03-11-2011 - Corte europea dei
diritti dell'Uomo - Grande Chambre - Sentenza 3 novembre 2011 - Ricorso
57813/00
Il divieto di fecondazione
assistita eterologa non viola la Convenzione europea dei diritti dell’Uomo. I
giudici di Strasburgo, chiamati a esprimersi in composizione collegiale dopo il
ricorso dell’Austria, smentiscono quanto già affermato dalla sezione semplice
il 1° aprile del 2010, quando cinque giudici contro due decisero che la legge
austriaca, impedendo la fecondazione eterologa e consentendo quella omologa,
violavano l’articolo 14 della Convenzione contro la discriminazione e
l’articolo 8 sul rispetto della vita privata e familiare.
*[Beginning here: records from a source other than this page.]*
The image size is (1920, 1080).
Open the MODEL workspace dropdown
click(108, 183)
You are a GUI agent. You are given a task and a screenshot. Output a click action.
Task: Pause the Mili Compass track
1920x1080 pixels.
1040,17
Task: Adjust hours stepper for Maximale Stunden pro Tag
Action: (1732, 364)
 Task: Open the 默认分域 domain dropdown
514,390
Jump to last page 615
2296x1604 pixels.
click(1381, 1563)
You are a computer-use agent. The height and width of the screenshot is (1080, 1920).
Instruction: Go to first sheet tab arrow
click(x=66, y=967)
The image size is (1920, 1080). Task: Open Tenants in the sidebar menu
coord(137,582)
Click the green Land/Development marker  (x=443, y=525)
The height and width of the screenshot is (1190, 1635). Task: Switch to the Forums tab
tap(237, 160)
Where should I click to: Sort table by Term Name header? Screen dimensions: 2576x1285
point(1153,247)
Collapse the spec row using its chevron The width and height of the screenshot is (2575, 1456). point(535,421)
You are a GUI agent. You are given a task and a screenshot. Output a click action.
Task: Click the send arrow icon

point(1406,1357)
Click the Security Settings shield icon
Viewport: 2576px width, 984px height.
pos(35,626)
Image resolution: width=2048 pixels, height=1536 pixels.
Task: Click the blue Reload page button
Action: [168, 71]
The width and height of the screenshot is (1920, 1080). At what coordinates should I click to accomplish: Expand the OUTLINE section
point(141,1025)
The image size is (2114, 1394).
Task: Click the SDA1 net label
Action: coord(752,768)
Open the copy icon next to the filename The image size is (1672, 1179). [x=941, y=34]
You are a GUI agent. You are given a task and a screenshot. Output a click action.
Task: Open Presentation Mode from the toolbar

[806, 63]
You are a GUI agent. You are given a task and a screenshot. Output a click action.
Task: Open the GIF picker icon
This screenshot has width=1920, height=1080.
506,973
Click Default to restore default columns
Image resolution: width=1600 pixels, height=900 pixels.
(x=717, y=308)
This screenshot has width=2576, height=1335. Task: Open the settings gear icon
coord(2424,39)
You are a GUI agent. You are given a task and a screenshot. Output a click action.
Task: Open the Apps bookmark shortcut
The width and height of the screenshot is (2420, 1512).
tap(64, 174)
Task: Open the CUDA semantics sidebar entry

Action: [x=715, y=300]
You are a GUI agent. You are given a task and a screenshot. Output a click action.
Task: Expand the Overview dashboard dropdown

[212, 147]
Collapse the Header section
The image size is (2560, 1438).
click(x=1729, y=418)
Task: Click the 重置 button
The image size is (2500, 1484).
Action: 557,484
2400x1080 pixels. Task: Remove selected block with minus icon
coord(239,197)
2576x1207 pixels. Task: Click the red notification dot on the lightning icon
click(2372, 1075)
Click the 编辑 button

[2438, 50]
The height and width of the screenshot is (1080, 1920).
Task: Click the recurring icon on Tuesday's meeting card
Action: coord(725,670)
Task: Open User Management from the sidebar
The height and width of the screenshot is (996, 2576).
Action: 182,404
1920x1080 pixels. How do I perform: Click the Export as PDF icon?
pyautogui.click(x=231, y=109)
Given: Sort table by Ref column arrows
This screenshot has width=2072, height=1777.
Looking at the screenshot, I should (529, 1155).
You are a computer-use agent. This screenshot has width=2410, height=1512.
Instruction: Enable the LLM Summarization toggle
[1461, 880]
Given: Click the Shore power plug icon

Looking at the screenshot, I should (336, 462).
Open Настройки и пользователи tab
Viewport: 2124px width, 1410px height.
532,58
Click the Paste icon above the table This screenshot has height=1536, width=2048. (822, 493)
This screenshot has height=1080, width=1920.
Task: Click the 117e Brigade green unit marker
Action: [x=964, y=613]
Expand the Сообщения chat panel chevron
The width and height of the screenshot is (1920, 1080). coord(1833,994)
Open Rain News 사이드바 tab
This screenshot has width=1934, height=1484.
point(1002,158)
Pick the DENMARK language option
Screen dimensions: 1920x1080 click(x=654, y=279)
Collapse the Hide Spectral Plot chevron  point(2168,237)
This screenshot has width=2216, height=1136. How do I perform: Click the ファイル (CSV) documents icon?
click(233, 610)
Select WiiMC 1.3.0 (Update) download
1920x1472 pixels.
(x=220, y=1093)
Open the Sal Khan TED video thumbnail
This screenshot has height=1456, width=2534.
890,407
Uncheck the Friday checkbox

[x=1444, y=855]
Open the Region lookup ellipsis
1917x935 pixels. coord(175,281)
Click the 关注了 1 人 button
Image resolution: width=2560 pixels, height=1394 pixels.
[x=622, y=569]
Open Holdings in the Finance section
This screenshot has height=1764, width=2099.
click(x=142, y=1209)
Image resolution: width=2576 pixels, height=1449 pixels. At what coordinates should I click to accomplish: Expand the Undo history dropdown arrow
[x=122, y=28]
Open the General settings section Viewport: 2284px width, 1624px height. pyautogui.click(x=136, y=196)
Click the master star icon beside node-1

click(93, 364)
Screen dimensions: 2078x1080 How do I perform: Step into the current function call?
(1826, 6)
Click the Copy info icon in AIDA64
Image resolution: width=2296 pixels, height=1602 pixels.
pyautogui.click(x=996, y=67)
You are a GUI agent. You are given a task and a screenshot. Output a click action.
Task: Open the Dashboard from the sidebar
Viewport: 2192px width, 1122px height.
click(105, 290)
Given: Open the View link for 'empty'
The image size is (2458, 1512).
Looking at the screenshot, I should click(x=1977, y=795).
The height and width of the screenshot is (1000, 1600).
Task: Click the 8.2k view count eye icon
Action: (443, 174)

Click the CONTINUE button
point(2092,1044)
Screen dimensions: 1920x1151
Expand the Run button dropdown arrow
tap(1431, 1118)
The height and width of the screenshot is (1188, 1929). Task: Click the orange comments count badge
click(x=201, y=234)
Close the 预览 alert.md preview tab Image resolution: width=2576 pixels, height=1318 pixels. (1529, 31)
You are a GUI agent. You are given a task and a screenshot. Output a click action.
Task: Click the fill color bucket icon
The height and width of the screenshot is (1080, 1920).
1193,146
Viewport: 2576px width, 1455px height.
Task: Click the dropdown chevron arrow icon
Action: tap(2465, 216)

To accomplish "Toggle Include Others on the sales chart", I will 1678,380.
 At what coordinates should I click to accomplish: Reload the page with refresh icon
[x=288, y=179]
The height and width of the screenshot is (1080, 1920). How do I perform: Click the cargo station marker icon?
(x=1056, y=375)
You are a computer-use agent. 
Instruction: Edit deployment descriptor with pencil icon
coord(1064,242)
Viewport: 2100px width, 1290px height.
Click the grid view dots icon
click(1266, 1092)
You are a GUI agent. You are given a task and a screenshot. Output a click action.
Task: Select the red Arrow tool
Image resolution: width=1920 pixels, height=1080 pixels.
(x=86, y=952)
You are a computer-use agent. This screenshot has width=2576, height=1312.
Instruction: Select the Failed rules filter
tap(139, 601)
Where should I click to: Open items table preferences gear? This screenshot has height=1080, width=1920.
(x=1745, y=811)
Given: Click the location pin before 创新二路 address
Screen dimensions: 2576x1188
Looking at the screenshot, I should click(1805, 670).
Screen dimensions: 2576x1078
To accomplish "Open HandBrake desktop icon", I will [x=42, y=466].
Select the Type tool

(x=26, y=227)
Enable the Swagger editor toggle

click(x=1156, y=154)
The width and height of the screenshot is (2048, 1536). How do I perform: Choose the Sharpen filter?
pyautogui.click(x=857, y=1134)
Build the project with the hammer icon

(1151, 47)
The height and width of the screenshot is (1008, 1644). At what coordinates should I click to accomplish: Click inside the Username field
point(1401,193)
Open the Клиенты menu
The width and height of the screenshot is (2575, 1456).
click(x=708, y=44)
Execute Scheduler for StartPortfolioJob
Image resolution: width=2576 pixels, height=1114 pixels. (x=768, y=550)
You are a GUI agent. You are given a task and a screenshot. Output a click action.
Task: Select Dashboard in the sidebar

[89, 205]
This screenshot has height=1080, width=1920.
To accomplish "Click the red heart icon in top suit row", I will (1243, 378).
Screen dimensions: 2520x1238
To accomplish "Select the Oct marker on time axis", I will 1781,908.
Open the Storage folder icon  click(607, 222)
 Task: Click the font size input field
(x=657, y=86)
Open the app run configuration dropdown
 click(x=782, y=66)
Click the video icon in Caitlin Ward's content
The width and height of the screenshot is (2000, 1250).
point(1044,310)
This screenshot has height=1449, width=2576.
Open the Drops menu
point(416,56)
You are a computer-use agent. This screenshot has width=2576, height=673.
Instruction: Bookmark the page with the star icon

L’inversione di tendenza - Di
parere diametralmente opposto la Grande chambre, che considera in linea con la
Carta dei diritti fondamentali il divieto imposto dall’Austria. Alla Corte dei
diritti dell’Uomo si era rivolta una coppia austriaca per la quale il ricorso
all’inseminazione eterologa era l’unica strada per avere figli essendo il
marito sterile. Il no incassato dalle giurisdizioni interne era stato
confermato anche dalla Corte costituzionale che, pur ammettendo le interferenze
del divieto sulla vita familiare, le giustificava perché finalizzate da una
parte a scongiurare la creazione di legami inusuali, come quello di avere più
di una madre biologica, dall’altra ad evitare lo sfruttamento di donne
svantaggiate.
I motivi che legittimano il
divieto - Motivazioni che la Grande camera fa sue. Il collegio di Strasburgo
non manca di ricordare che le stessa
normativa europea non si “schiera” sul tema della fecondazione omologa
lasciando agli stati un ampio margine di discrezionalità. L’ordinamento interno austriaco – sottolinea
la Corte – si limita a non consentire la donazione di ovuli e di sperma
finalizzata alla fecondazione in vitro mentre considera lecita la donazione
dello sperma per la fecondazione “in vivo”. Un paletto a metà che si spiega
anche con i molti interrogativi etici posti anche dalla rapida evoluzione del
processo scientifico. Compromessi testimoniati anche dal via libera alla
fecondazione omologa e dalla possibilità offerta ai cittadini austriaci di
recarsi all’estero per fare quanto nel loro paese è impedito.
Pur ammettendo dunque che la tendenza in molti
Stati europei è più permissiva di quanto non lo sia in Austria la Grande
Chambre nega a carico dello Stato l’esistenza di un obbligo positivo di prevedere
l’accesso alla tecnica contestata. La Corte afferma, infine, la necessità di
tenere conto che la “dissociazione” di maternità tra una madre genetica e una
madre uterina creano dei rapporti molto
diversi anche da quelli che si determinano con l’adozione.
Una decisa inversione di tendenza
rispetto a quanto affermato dai giudici della sezione semplice ad Aprile 2010
che avevano contestato la doppia violazione. Secondo la precedente sentenza,
non esisteva, infatti un obbligo dei governi di garantire l’accesso alla
procreazione medicalmente assistita, ma una volta che questo esisteva, non
poteva essere limitato alla sola fecondazione omologa.
Secondo il precedente collegio
non era, infatti, compatibile con la Convenzione una discriminazione tra coppie
con lo stesso problema. Due pesi e due misure che in Austria, come in Italia in
virtù della legge 40/2004, sono invece ammesse. Resta ora pendente alla Corte
dei diritti dell’Uomo l’analogo ricorso fatto da una coppia italiana.